I have the following (simplified) nextflow module. It has one process, which runs a multiple sequence alignment on a fasta file, and a workflow that runs this process (eventually it will run other processes too):
process clustal_omega_msa {
input:
path fastas
output:
path 'clustal.sto'
script:
"""
cat ${fastas} > merged.fa
clustalo -infile merged.fa --outfmt=stockholm
"""
container "https://depot.galaxyproject.org/singularity/clustalo:1.2.4--h1b792b2_4"
}
workflow msa {
take:
path fastas
main:
clustal_omega_msa(fastas)
}
I want this workflow to be both importable as a sub-workflow, and also executable directly. For this reason I have specified no parameters, and only used inputs (because I believe parameters can't be specified when calling a subworkflow).
However, I can see no way to run this subworkflow directly on the command line.

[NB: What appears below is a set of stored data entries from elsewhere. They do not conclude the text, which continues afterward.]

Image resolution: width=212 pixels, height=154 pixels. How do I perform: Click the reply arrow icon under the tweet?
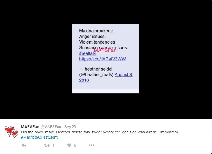point(24,145)
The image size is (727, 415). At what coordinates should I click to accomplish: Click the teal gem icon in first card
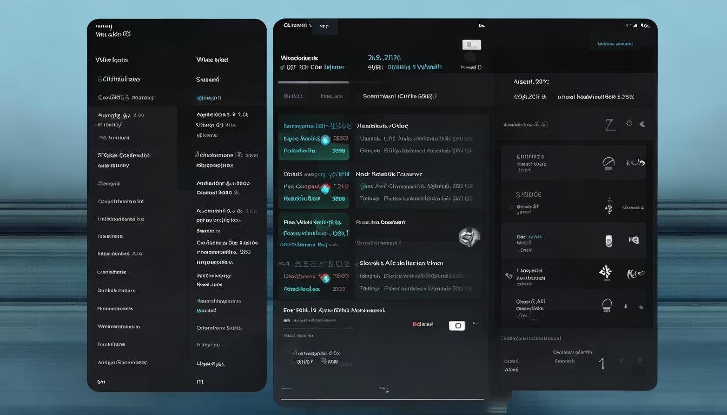[x=325, y=140]
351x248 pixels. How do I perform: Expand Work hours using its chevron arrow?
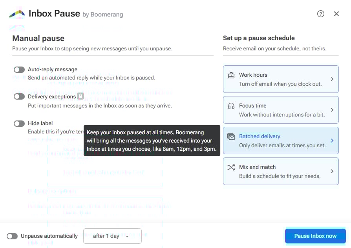click(x=332, y=79)
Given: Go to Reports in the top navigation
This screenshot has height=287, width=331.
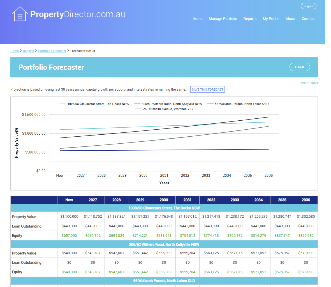Looking at the screenshot, I should point(250,19).
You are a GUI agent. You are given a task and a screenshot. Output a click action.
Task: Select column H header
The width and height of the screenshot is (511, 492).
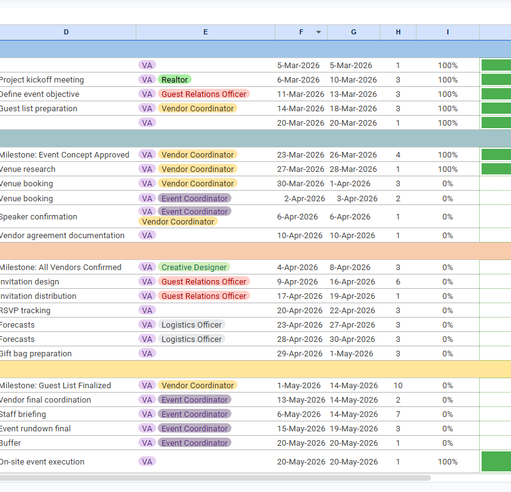[398, 33]
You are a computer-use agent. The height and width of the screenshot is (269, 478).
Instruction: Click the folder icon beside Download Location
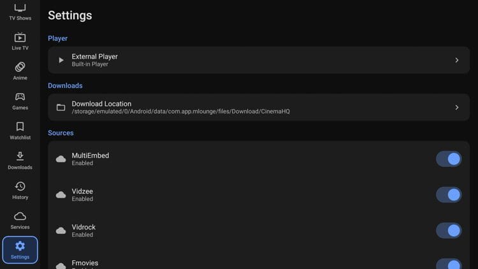pyautogui.click(x=61, y=107)
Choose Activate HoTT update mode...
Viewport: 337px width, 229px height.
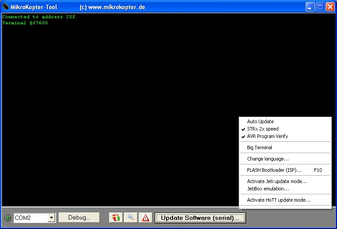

If I run nextflow run msa.nf -entry msa
I get the following error:
No such variable: fastas
-- Check script 'msa.nf' at line: 1 or see '.nextflow.log' file for more details
This makes sense - I haven't specified where these files come from. But how can I? If I follow the config part of the docs and create a nextflow.config
with the following contents:
fastas = "/some/path/to/*.fasta"
I still get this error. I am also aware there is a -params-file
option, but I believe that only works for parameters, not inputs.